Ionization potential (IP) is the energy required to remove an electron from a gaseous atom or ion. The second ionization potential specifically refers to the energy needed to remove a second electron after the first has already been removed. Generally, the second ionization potential is higher than the first because the remaining electrons experience a higher effective nuclear charge after one electron is removed.

Let’s consider the electronic configurations of the singly ionized ions of these elements:

• $$C^+: 1s^2 2s^2 2p^1$$
• $$N^+: 1s^2 2s^2 2p^2$$
• $$O^+: 1s^2 2s^2 2p^3$$
• $$F^+: 1s^2 2s^2 2p^4$$

Second ionization potential will involve removing an electron from the configurations as shown above.

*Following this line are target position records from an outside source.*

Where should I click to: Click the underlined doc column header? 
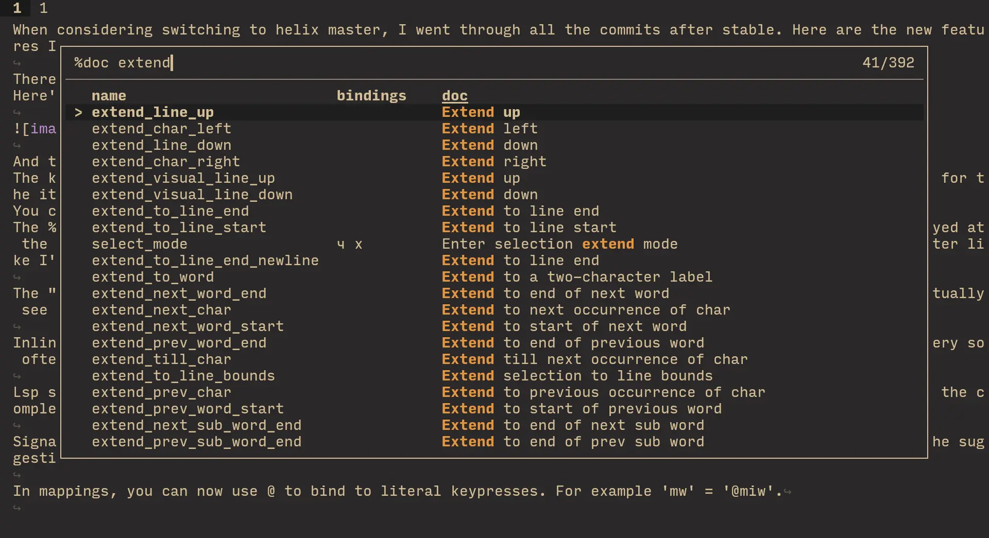[x=454, y=95]
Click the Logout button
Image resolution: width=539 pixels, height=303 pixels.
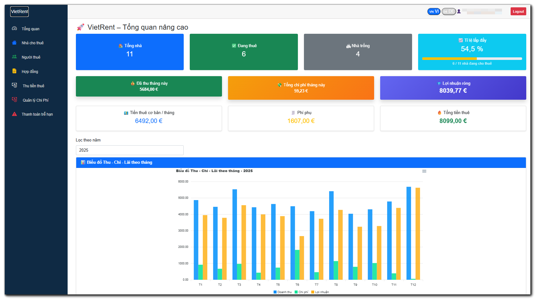(518, 11)
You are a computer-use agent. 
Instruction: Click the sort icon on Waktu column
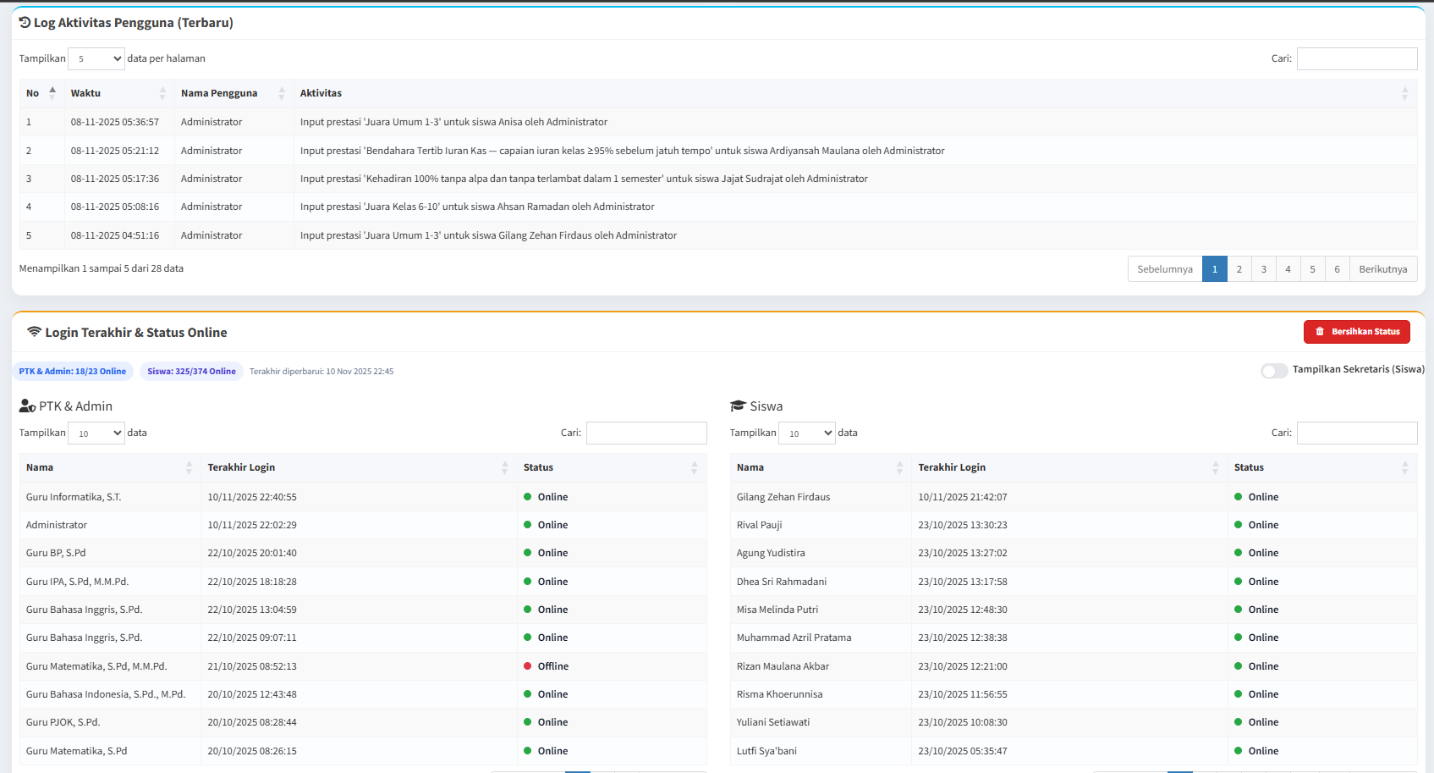coord(162,93)
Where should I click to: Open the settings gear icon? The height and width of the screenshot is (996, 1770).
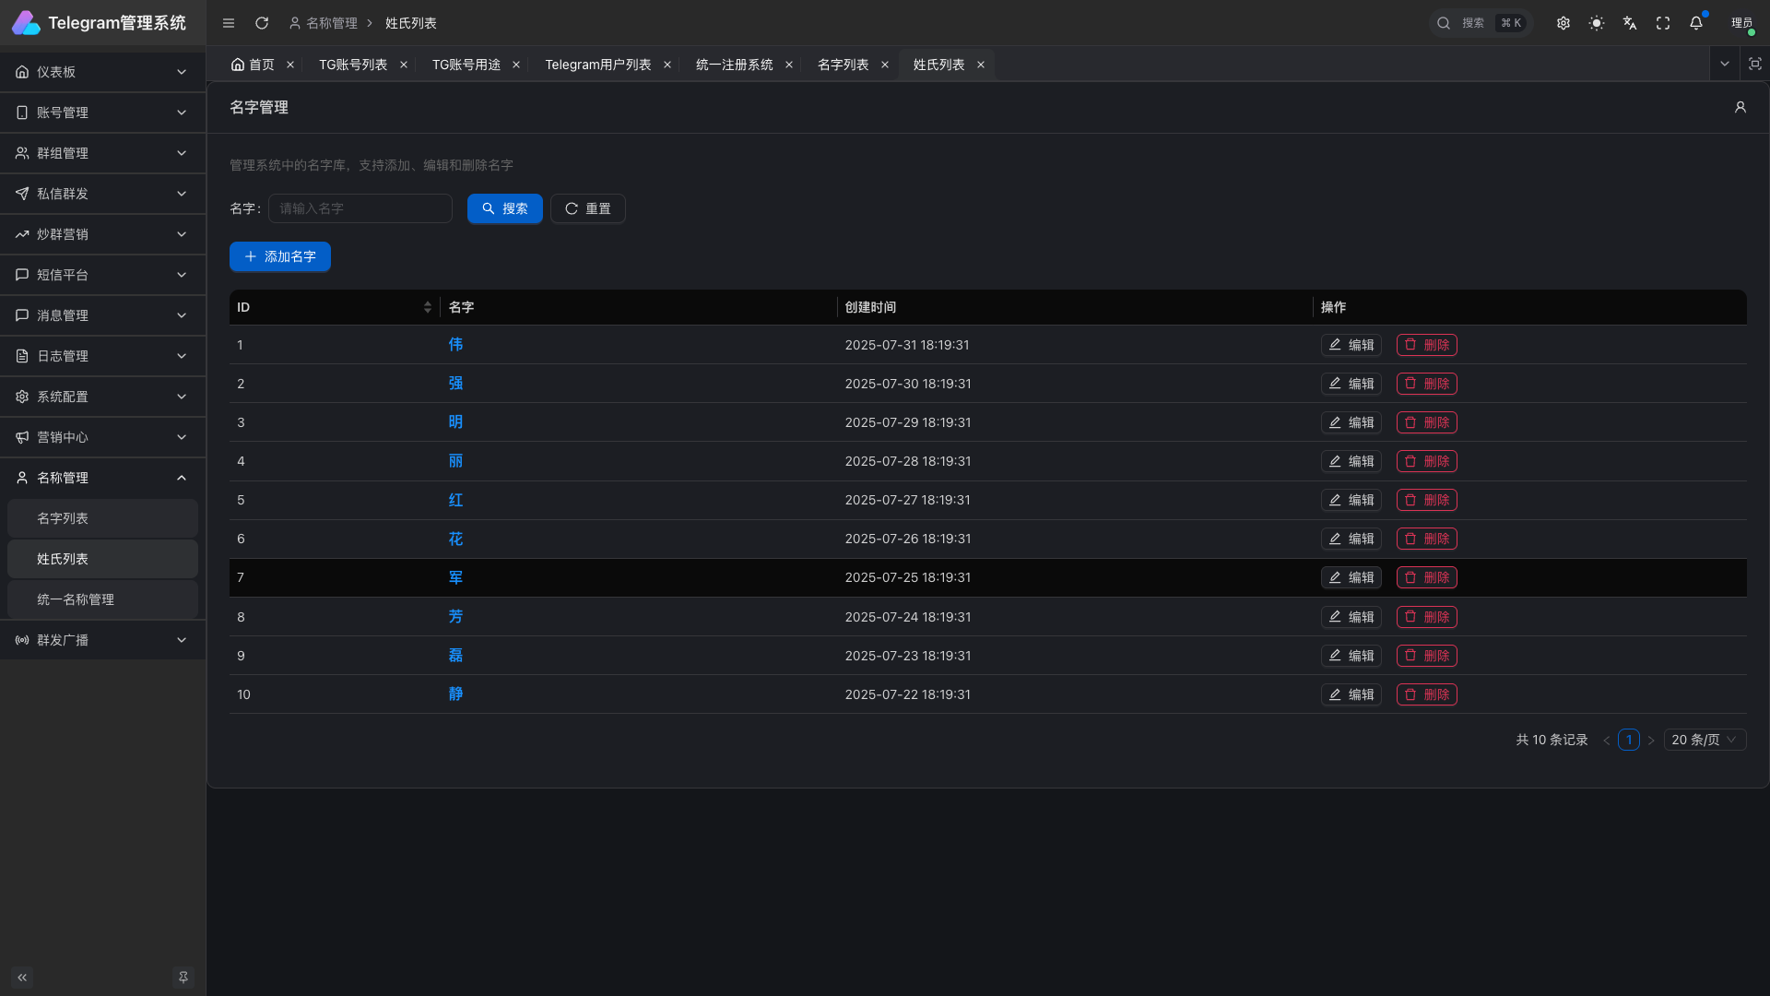point(1564,23)
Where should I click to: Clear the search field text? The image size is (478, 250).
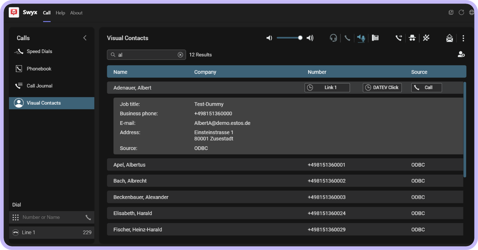[x=180, y=55]

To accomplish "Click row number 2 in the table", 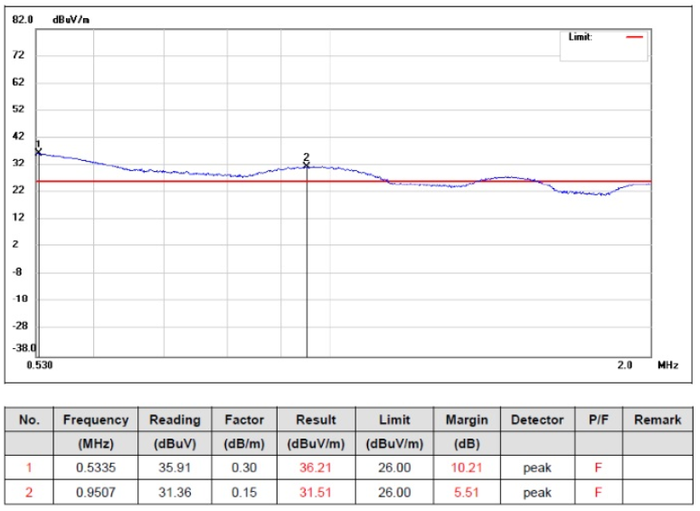I will pos(30,493).
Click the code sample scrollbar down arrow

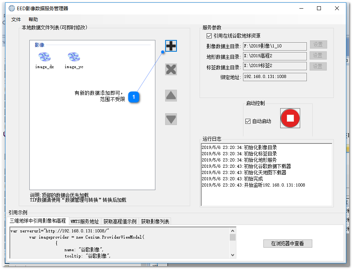[x=233, y=255]
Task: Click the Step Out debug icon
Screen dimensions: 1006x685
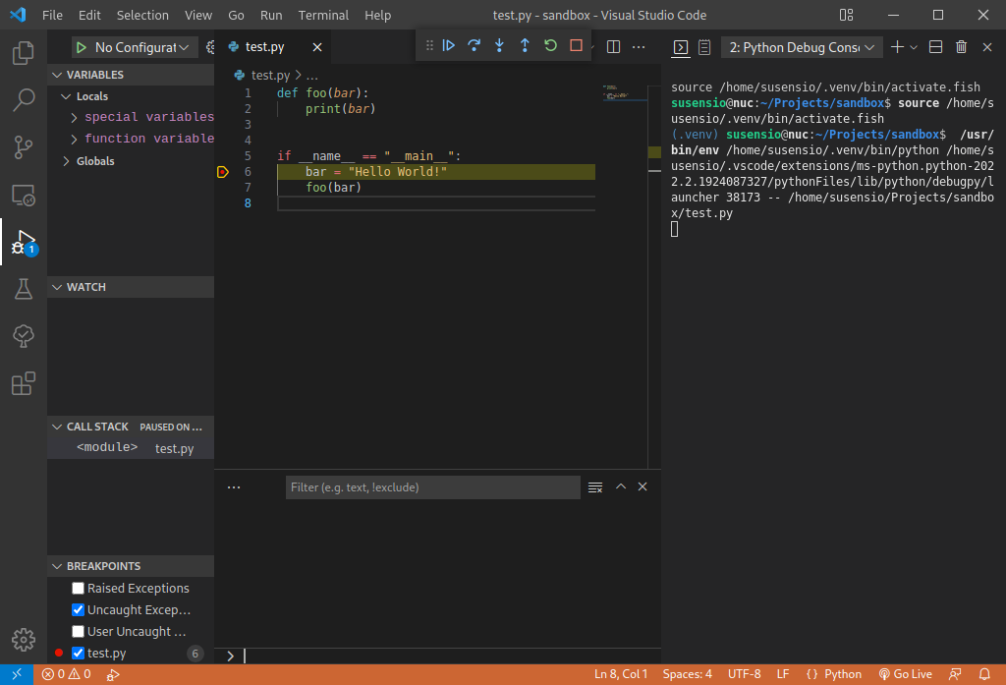Action: tap(523, 45)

Here are some considerations:

• Removing a second electron from a half-filled or fully filled p-orbital (as in $$N^+$$ and $$F^+$$) requires more energy because of the increased stability of half-filled and fully filled configurations.
• In the case of $$O^+$$, removing one electron from the 2p orbitals will lead to a half-filled stable configuration (similar to $$N$$), which will make this ion less stable than $$N^+$$ initially, hence requiring lesser energy to remove an electron compared to $$N^+$$.
• $$C^+$$, having only one electron in the 2p orbitals, will have the least stable arrangement among these; hence it will likely have the lowest second ionization potential.

Based on these considerations:

1. $$F^+$$, having to remove an electron from a near half-filled p-orbital (2p4 to 2p3), will involve high energy.
2. $$N^+$$, with a half-filled p-orbital configuration, will have a next higher second ionization potential.
3. $$O^+$$, removal leads to a half-filled configuration which is energetically favorable, thus requiring less energy compared to $$N^+$$.
4. $$C^+$$ will require the least energy to remove the second electron.

Thus, the correct order of increasing second ionization potential is:

Option C: $$C > O > N > F.$$

This suggests that carbon will require the lowest energy to lose its second electron, followed by oxygen, then nitrogen, and fluorine needing the highest energy to lose its second electron among these elements.